*Extracted text*

Schools still try to support the reading of French literature: all school examinations, even the vocational ones, include a compulsory test of formal French, and usually the study of at least a handful of literary selections. But they face an uphill battle with a texting and tweeting generation of students. Also, fifty years of immigration have ensured that, in the cities and inner suburbs, the home language of many of their students is not standard metropolitan French, in which almost all published texts are still written. Gifted and committed teachers can face all these challenges and achieve the seemingly impossible: a recent film, L’Esquive (2004, translated in the US as ’Games of Love and Chance’) shows a class of fifteen-year-old students, mostly of immigrant background, putting on a play by Marivaux, of all unlikely choices. But the difficulties remain, and are well illustrated by Laurent Cantet’s 2008 film Entre les murs (The Class — literally ’Within the Walls’).

*Assignment 1*
In the passage on French schools and literature, what does the 2004 film L'Esquive show?
*Assignment 2*
Pick up the passage on French schools and literature after its final sentence and continue it.

*Entries shown*
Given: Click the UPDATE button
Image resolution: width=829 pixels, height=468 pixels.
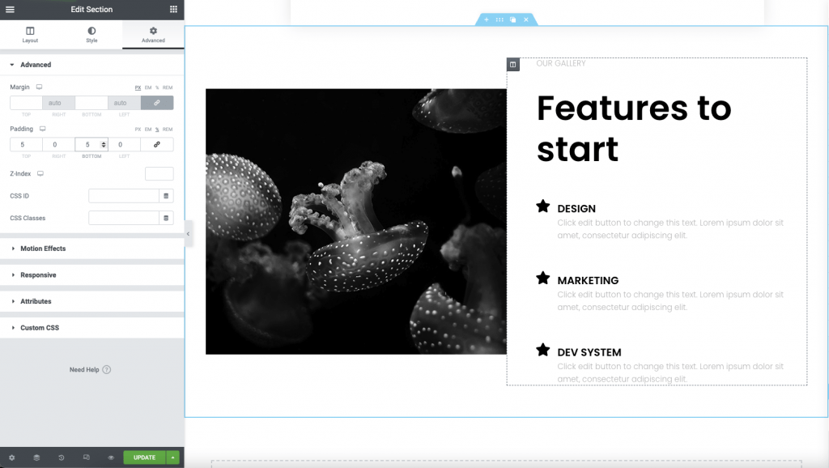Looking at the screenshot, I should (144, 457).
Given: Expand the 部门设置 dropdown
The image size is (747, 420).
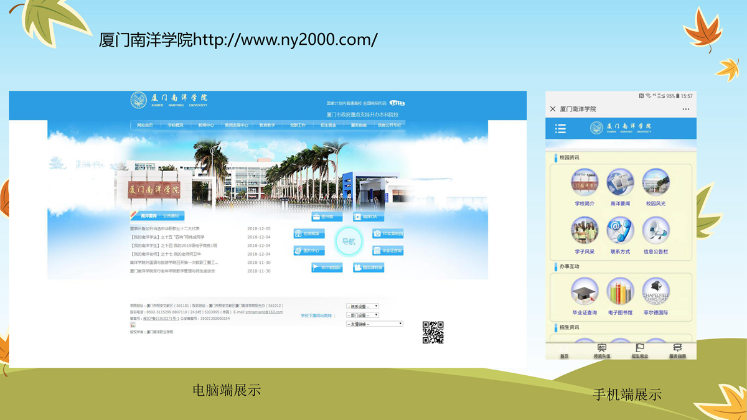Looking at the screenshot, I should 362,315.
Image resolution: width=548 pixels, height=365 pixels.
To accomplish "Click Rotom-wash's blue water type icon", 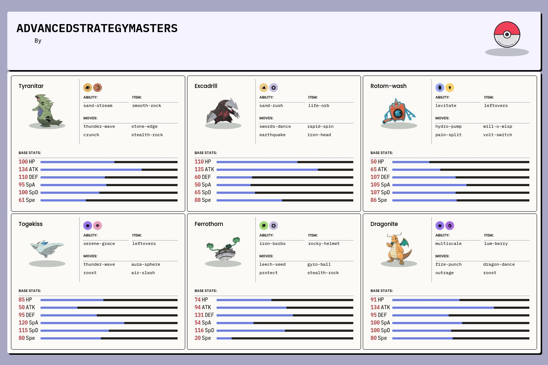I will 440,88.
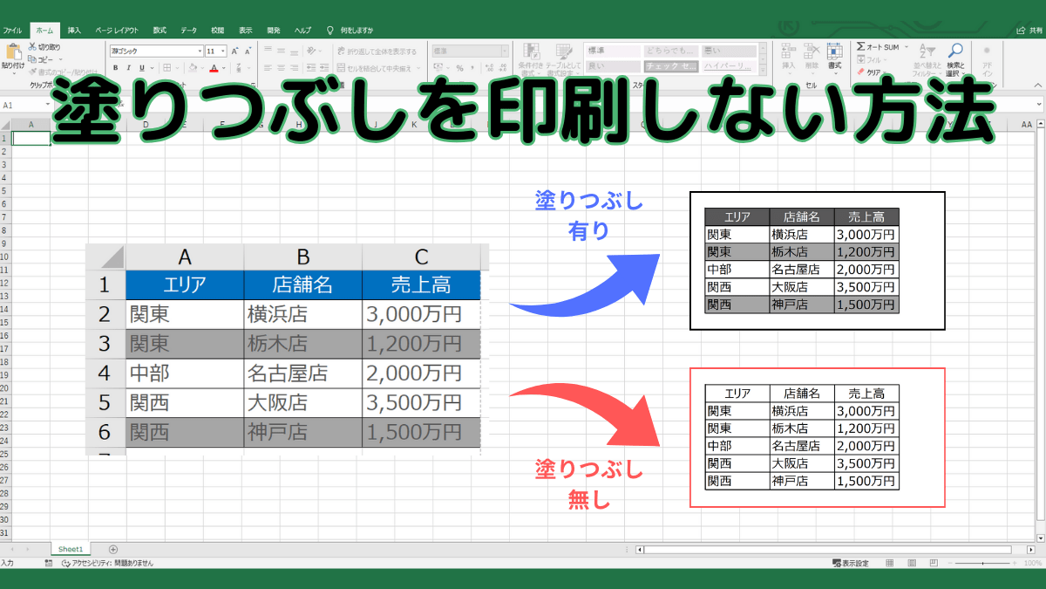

*Answer space 1*
A class of fifteen-year-old students, mostly of immigrant background, putting on a play by Marivaux.

*Answer space 2*
New ’literary’ novels usually sell poorly, unless they are nominated for or win one of the numerous prizes awarded every year, when their sales can increase ten or a hundredfold. It is still a ritual part of the rentrée, the slow return from the long summer holidays, to read the book or books of the year, and a very large proportion of new titles are published in time for September reviews, in the hope of catching these seasonal readers. Newly published poetry barely sells at all, but then it never has since the days of Victor Hugo and François Coppée. Performance poetry, called ’slam’, is popular at present: it is staged in cafes and clubs, anyone can participate and there is drink and sometimes music.

In general, and particularly in Paris where the left-wing city council controls subsidies and venues, there seems to be a wish to deprofessionalize writing, to play down traditional French literary forms and promote new media and productions associated with the former colonies and the now large population of immigrant descent. The Paris equivalent of ’Poems on the Tube’ are almost invariably very short, and usually by little-known or unknown writers.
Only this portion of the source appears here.